As with most elite athletes, travel, especially across time zones, causes havoc with Stander’s rhythm. But he and Swart now take that into account.

“I can take three or four days to recover properly from long distance travel, so on those days I just revert to Base mesocycle training, even if I’m in a different mesocycle at the time. It just settles me in nicely again.”

From a nutrition perspective, Stander says he’s not changed his regular whole-food diet much.

“There were a couple of things I changed, but I’ve always been pretty aware of what foods are useful to me as a professional mountain bike racer and what foods aren’t. My supplementation has evolved a bit though. Jeroen consulted with Albe Geldenhuys at USN, my supplement sponsor, to help fine-tune which supplements are best for my training and racing. I wasn’t getting it spot on for race day in the past, but Jeroen has helped me there. I now have it just right.
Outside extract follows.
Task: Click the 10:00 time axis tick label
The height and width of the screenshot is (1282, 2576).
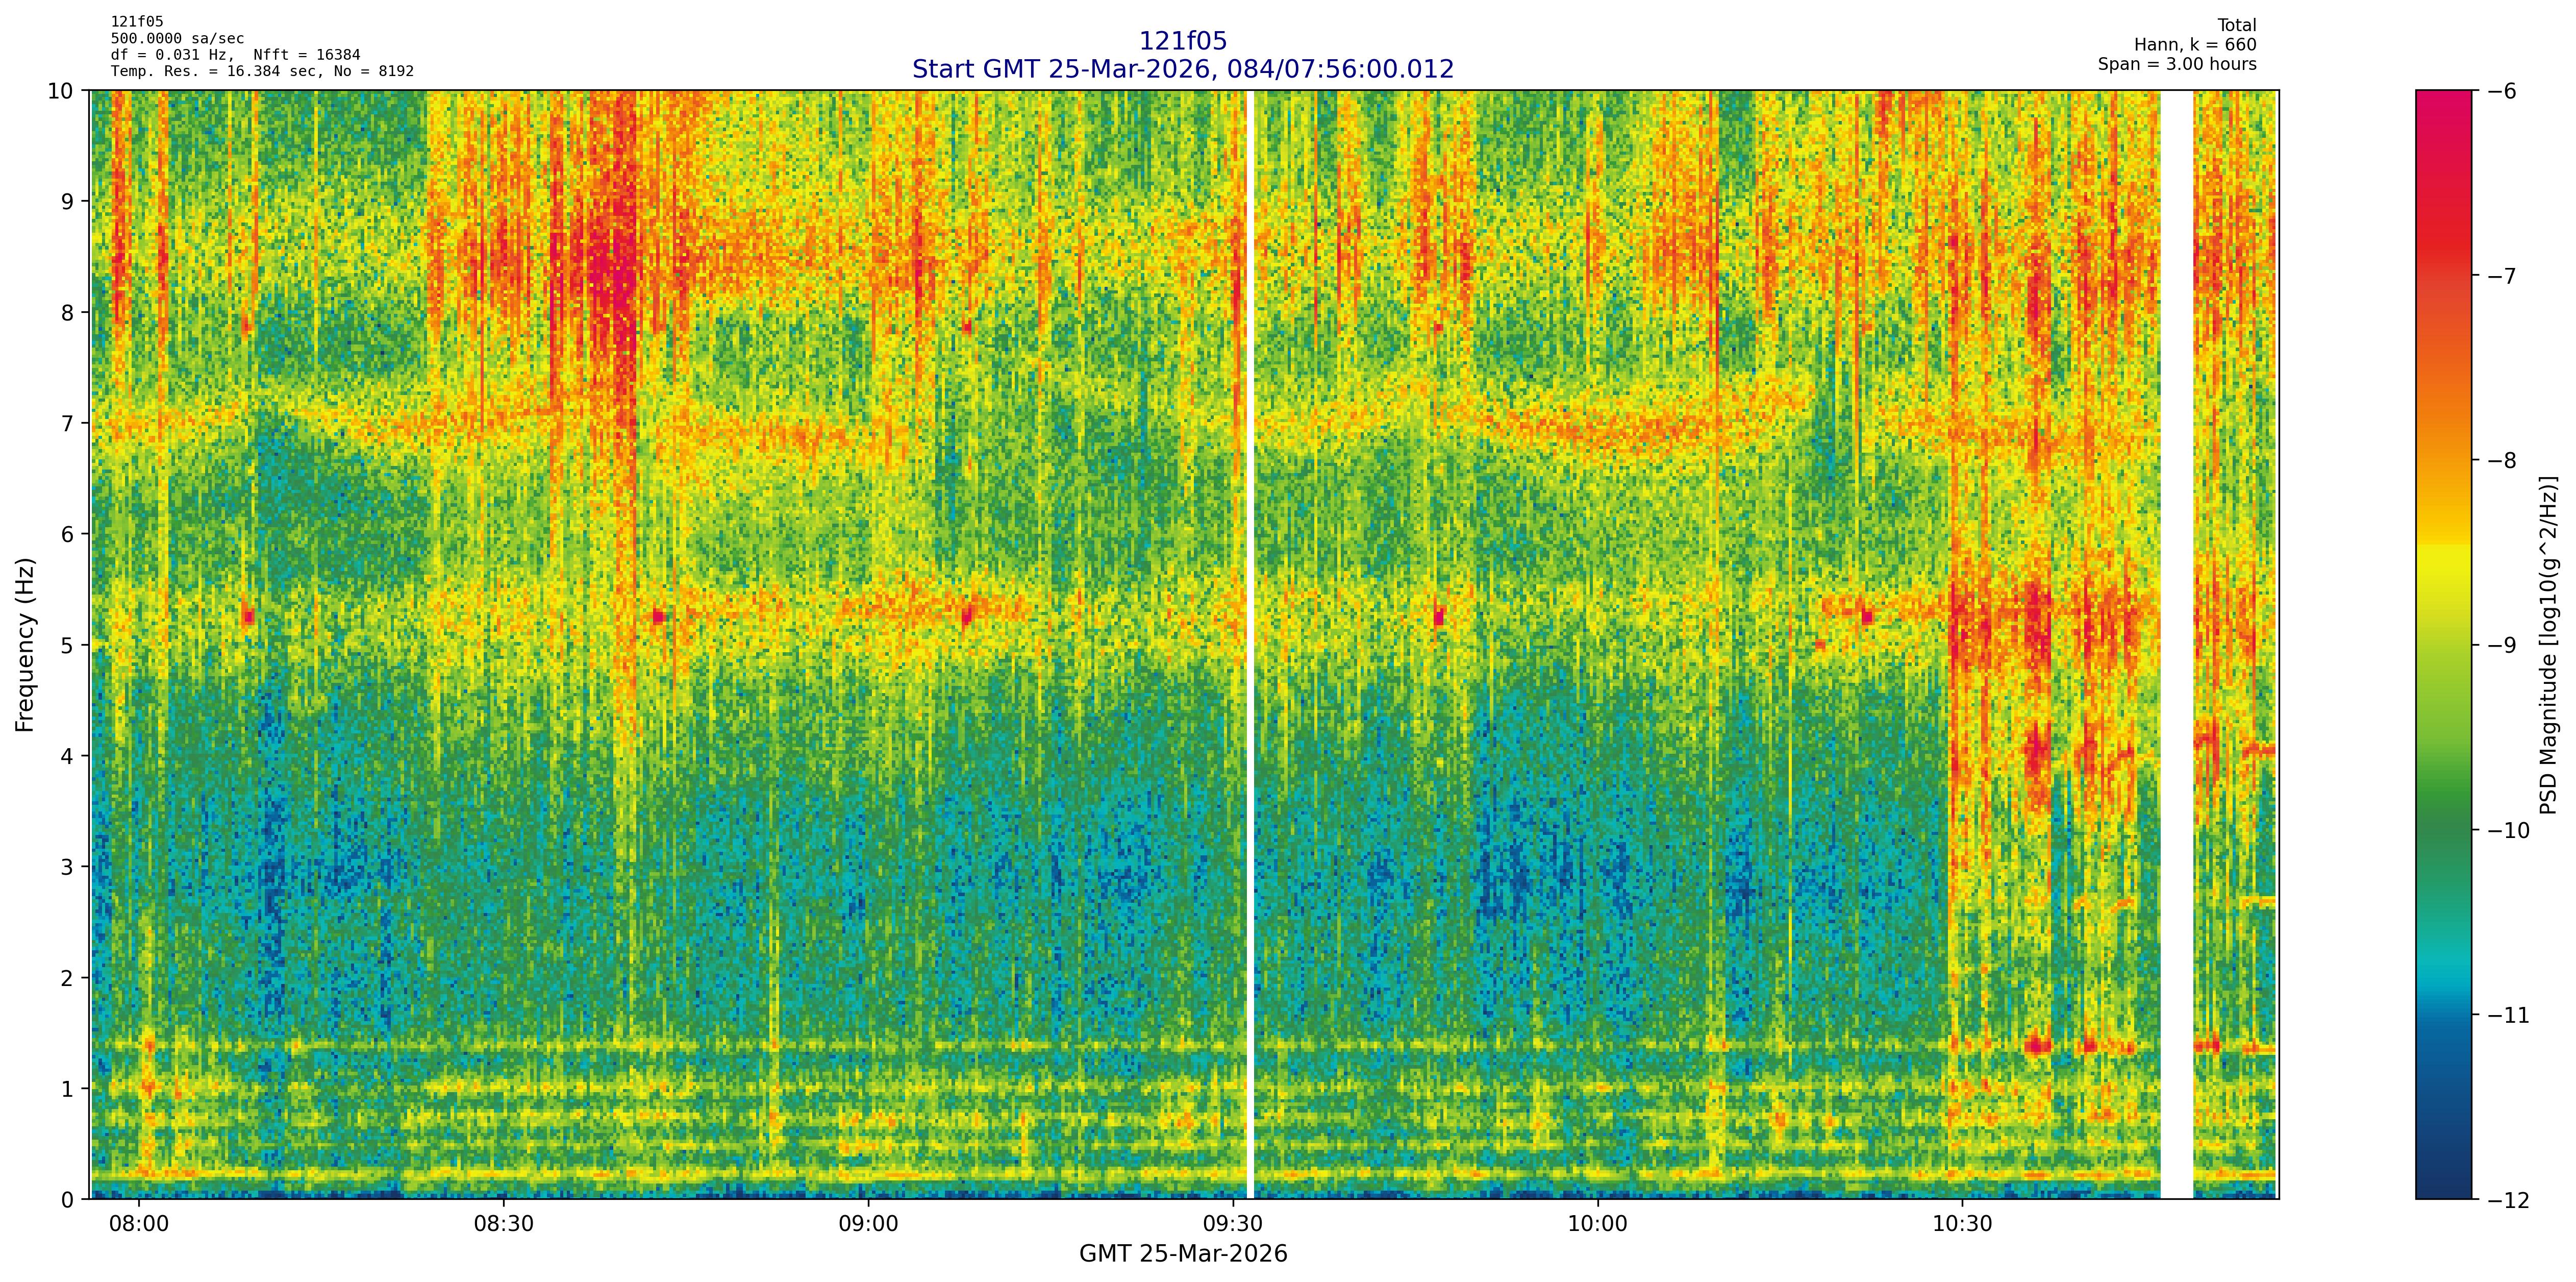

At that high intensity, your body can only process 10-15% of the carbs you drink, but you want to start on an empty stomach. So the type of carbs you consume during the race is critical. I use USN’s BCAA Vitargo, VO2Max and Cytogels during cross-country races.

It’s all very scientific, but this is what it’s come to. Every little thing counts and Stander hasn’t left anything to chance for his quest for an Olympic medal.

“If you prepare properly that’s a big part of the battle won. Race day becomes the last act. On race day, it’s all about how you put it together in your head and your heart. If you’re properly prepared though, it does wonders for your confidence, you know your body is primed. If all goes to plan, as it has so far, I should be in the best shape of my life in London.”